> _TEXT PROVIDED_
*****
Here’s what the fixed, reindented version looks like:

gapminder_gdp_thing <- gapminder %>% 
  filter(year > 1990) %>% 
  mutate(
1    gdp_total = gdpPercap * pop,
    is_africa = ifelse(
      continent == "Africa", 
      "Is Africa", 
2      "Isn't Africa")
  ) %>%
  group_by(year, continent) %>% 
  mutate(
    gdp_above_continent_median = ifelse(
      gdp_total > median(gdp_total), 
      TRUE, 
3      FALSE)
  ) %>%
  ungroup() %>% 
  arrange(desc(gdp_total)) %>%
  mutate(continent = fct_inorder(continent), 
4         country = fct_inorder(country))
1
Fixed!
2
Fixed!
3
Fixed!
4
Fixed!

It’s nearly impossible to figure out what’s wrong here without running it. And even if you do run it, you’ll get somewhat cryptic errors.

I have two important techniques and tips that fix 90% of my debugging problems:

  1. Reformat the code by reindenting it and breaking it into multiple lines
  2. Run the code incrementally, line by line

Each of these techniques help track down issues in the code above and are good skills to know in general. I’ll explain each approach and give a little video demonstration below.

Reformat the code

In the R style suggestions in the Resources section, it explains that each layer of a %>%-chained pipeline or ggplot plot should be on separate lines, with the %>% or the + at the end of the line, indented with two spaces.

ggplot(data = blah, mapping = aes(x = thing, y = thing2)) +
  geom_point() +
  geom_smooth(method = "lm") +
  scale_x_continuous() +
  theme_minimal()

Additionally, it’s often a good idea to add lines in between the arguments inside functions and line them up within the ()s of the function.

This makes it so you can clearly see each step of the pipeline or plot, and you can clearly see each of the arguments inside each function.

People tend to take one of two approaches to argument alignment—aligning argument names at the same level as the opening ( of the function like this:

some_object <- some_dataset %>%
  a_function() %>%
  another_function(argument = 1,
                   argument = 2,
                   argument = some_function(thing1 = "a", 
                                            thing2 = "b")) %>%
  yet_another_function()

…or aligning argument names two spaces to the right of where the argument starts, like this:

some_object <- some_dataset %>%
  a_function() %>%
  another_function(
    argument = 1,
    argument = 2,
    argument = some_function(
      thing1 = "a", 
      thing2 = "b"
    )
  ) %>%
  yet_another_function()

RStudio can actually reindent code for you automatically, and it can use either of these approaches. If you want the first approach (where argument names align after the opening (), check “Tools > Global Options > Code > Vertically align arguments in auto-indent”; if you want the second approach (where argument names are all a little indented from where the argument starts), make sure that option is unchecked.

To have RStudio reindent code for you, select the code you want to be reindented and go to “Code > Reindent lines”, or use the keyboard shortcut ⌘I on macOS or ctrl + I on Windows.

Here’s what that looks like. Notice how distorted the indentation is initially—RStudio is smart enough to fix it all:

Not only does reindentation make it easier to read your code, it can reveal issues with the code. Remember that code from the beginning of this post with four things wrong? If we reindent it, the line that starts with is_africa = ifelse( is indented funny—it gets put at the start of the line, when really it should be at the same level as gdp_total, since those are both arguments for the mutate() function. If you look at the line above, you’ll see that there’s a ) after gdpPercap * pop, which closes mutate() prematurely, so is_africa isn’t actually inside mutate(). If we get rid of the ) at the end of pop and reindent again, is_africa shows up in the right place.
*****
(Click-target data)
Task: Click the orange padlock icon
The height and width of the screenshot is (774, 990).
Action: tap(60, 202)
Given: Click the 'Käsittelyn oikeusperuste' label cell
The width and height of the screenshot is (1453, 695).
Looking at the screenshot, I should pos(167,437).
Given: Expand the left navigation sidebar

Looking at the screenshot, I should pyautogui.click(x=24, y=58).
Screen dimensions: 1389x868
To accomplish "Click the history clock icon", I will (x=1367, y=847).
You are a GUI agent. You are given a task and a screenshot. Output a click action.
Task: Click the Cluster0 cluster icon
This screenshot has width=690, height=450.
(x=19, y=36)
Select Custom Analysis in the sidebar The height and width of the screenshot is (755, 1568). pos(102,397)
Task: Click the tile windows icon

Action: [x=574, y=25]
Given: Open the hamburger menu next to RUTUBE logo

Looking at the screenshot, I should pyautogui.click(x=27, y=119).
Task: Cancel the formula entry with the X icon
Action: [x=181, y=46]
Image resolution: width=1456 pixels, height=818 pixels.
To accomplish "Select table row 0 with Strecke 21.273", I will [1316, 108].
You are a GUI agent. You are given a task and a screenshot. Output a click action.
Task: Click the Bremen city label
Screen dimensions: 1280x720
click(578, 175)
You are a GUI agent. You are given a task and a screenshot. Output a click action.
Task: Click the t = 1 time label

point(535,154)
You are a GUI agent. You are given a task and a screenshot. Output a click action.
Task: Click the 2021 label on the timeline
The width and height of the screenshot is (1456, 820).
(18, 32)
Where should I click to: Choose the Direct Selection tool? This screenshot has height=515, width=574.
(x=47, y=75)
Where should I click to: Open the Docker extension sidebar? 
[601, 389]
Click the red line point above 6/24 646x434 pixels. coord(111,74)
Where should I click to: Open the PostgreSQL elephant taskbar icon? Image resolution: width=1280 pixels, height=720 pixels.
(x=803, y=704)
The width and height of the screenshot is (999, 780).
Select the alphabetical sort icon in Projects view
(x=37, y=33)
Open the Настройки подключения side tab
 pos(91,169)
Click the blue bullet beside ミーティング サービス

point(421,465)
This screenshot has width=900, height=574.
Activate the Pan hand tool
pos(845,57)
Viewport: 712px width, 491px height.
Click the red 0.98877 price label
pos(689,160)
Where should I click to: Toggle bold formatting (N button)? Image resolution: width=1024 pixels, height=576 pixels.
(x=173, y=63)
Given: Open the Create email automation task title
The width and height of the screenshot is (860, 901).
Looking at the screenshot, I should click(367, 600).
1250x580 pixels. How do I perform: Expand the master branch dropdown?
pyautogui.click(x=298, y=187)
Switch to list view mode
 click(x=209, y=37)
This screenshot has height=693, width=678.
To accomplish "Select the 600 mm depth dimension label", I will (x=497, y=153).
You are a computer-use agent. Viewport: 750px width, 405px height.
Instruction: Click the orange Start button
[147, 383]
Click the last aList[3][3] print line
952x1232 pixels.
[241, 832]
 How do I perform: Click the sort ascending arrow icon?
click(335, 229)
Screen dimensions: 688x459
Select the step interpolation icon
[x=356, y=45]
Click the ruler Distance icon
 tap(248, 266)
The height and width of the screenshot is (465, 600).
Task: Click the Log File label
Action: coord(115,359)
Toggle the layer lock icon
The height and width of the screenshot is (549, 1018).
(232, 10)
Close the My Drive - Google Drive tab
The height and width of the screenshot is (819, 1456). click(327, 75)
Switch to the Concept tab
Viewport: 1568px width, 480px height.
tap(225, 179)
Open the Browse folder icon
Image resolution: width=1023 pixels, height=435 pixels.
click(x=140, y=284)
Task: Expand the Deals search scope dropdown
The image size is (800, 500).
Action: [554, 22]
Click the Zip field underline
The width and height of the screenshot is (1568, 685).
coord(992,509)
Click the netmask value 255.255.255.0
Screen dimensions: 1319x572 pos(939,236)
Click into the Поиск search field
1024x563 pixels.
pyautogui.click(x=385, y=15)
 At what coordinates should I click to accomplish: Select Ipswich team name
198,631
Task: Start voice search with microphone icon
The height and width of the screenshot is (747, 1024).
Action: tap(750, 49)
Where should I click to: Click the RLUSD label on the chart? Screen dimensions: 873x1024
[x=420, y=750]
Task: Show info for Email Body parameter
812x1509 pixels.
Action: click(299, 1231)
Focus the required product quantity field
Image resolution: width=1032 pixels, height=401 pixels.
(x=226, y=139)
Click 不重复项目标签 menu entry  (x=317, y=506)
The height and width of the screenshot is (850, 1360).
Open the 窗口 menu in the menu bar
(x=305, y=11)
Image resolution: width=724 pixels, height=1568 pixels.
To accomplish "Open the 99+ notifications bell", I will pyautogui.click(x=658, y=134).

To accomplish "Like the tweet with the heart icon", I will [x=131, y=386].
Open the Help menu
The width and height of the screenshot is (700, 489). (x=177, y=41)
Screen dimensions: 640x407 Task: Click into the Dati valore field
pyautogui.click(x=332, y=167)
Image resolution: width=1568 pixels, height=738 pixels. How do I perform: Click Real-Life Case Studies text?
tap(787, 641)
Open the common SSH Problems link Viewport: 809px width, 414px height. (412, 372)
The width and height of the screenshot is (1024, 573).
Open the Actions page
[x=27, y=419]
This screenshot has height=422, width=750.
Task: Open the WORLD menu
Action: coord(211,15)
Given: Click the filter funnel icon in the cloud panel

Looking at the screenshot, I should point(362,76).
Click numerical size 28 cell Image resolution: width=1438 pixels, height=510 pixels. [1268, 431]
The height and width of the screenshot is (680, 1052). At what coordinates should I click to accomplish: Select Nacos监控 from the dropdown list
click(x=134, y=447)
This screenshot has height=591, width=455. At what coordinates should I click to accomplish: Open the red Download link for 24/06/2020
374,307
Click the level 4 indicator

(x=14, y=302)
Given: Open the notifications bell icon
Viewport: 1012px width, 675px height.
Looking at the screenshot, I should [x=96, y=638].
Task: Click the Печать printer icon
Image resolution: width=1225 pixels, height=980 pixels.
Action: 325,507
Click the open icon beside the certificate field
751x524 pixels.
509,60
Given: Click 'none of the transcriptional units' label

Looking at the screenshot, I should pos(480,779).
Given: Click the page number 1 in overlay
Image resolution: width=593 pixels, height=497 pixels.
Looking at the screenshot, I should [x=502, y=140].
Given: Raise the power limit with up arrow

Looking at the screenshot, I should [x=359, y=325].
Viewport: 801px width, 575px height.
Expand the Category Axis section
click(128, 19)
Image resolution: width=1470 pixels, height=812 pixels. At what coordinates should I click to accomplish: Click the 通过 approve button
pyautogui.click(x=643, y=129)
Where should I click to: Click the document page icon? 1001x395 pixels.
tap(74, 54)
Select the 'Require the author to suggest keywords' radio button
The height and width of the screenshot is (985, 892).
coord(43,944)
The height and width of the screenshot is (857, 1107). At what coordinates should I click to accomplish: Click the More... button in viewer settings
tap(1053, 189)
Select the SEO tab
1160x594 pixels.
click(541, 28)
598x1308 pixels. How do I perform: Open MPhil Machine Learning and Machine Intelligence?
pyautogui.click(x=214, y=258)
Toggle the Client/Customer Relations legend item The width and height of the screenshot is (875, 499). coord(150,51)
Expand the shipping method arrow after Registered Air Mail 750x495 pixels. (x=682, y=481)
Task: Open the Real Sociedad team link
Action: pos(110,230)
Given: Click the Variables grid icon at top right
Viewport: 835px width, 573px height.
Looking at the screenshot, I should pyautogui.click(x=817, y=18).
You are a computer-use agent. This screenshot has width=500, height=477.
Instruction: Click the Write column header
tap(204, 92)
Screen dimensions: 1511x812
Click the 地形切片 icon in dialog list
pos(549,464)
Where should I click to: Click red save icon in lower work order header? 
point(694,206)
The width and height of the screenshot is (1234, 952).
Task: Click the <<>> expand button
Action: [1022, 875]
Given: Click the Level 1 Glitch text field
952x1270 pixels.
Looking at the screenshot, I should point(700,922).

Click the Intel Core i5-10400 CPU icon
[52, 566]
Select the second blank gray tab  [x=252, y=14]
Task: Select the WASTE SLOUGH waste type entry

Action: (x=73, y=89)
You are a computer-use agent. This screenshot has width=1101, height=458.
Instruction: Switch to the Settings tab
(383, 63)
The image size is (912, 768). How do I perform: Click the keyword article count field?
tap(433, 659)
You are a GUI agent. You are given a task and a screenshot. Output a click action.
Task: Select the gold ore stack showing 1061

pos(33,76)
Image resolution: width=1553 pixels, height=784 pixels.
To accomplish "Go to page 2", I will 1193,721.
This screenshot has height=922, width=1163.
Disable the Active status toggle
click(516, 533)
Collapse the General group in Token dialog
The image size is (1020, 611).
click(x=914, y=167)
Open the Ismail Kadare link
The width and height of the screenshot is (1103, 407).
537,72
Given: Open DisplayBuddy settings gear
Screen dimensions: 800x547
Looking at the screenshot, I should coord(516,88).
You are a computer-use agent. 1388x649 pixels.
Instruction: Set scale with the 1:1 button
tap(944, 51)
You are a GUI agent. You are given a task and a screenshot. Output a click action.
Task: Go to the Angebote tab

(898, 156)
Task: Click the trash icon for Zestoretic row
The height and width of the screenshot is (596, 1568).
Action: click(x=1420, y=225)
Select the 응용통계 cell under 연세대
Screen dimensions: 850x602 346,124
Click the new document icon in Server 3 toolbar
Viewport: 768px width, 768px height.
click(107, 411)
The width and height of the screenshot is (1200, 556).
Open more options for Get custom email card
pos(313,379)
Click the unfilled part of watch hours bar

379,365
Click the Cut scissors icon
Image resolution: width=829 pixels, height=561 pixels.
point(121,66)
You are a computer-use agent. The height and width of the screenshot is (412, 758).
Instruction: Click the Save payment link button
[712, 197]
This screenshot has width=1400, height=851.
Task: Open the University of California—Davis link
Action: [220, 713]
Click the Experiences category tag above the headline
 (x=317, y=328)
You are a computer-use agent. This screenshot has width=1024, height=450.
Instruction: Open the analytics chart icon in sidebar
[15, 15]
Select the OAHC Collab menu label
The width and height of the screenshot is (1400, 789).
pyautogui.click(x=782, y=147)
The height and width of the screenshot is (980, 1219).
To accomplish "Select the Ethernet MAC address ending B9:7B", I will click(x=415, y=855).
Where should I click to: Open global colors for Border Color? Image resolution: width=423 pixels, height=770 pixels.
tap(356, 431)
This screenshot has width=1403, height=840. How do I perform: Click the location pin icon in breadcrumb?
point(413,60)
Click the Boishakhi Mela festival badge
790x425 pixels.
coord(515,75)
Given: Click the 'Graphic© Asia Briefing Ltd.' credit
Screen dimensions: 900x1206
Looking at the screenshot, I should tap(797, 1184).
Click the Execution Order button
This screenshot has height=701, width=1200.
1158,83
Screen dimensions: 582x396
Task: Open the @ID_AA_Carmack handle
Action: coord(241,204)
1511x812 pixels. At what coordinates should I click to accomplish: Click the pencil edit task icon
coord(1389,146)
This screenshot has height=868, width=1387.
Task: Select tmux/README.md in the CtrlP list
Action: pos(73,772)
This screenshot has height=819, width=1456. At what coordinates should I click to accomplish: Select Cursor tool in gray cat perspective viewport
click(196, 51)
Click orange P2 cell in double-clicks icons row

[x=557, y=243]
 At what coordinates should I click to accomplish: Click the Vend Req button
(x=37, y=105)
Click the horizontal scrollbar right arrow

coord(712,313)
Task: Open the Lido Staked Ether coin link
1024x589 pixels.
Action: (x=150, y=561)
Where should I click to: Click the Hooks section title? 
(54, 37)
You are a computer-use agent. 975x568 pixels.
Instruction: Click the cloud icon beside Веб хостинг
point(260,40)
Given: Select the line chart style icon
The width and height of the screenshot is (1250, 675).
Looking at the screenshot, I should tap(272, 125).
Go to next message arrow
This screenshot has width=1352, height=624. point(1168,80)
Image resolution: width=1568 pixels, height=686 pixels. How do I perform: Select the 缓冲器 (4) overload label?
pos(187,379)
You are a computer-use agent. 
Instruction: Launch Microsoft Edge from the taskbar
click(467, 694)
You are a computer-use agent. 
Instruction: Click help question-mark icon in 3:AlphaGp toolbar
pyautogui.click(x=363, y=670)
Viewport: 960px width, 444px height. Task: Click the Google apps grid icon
*****
> _COMPLETE THE FOLLOWING_
A. Answer these questions using the text on debugging R code.
(i) What keyboard shortcut reindents code on Windows?
(ii) How many spaces should each layer of a pipeline or plot be indented, per the R style suggestions?
(iii) Which RStudio option should be checked to align argument names after the opening parenthesis?
B. Supply what comes next in the text on debugging R code, starting after its final sentence.

> _ANSWER LIST_
A.
(i) ctrl + I
(ii) Two spaces
(iii) "Vertically align arguments in auto-indent" (under Tools > Global Options > Code)

B.
 

Extra strength formatting

Reindenting your code only shifts things around horizontally. If you want more powerful code reformatting, try using “Code > Reformat Code” (or use ⌘⇧A on macOS or ctrl + shift + A on Windows). It’s a more aggressive form of reformatting that will add extra line breaks and other things to make the code more readable:

 

It doesn’t fix everything—there should be a line break after each %>% in that example ↑ so you’d need to add your own line break before filter(year > 1990) and arrange(desc(gdp_total)), but it works well.

I’d recommend trying to keep things indented consistently as you write your code, and periodically reindenting stuff just to make sure everything is nice and aligned. Ultimately R doesn’t care how your code is indented (other languages do, like Python, where one errant space can mess up everything), but humans do care and nicer indentation will help others (and future you!).

Run the code incrementally

Your code is often a series of functions or layers connected with %>% or +. If something goes wrong at any step in the chain of functions, your code won’t work. When that happens, the best strategy for figuring out what went wrong is to run the code incrementally. Just run a few layers of it at a time and then check to see how it looks. Run the first two lines, look at the results, make sure it worked, the run the first three lines, look at the results, make sure it worked, and so on.

This is also a good approach for writing your code initially. That big gapminder-based plot at the beginning of this post? I didn’t write that all at once. I started with the initialy ggplot() + geom_point(), ran it, then added another layer or two, ran it with those, then added some more layers or changed some settings inside existing layers, then ran it with those, and so on until the whole thing was built.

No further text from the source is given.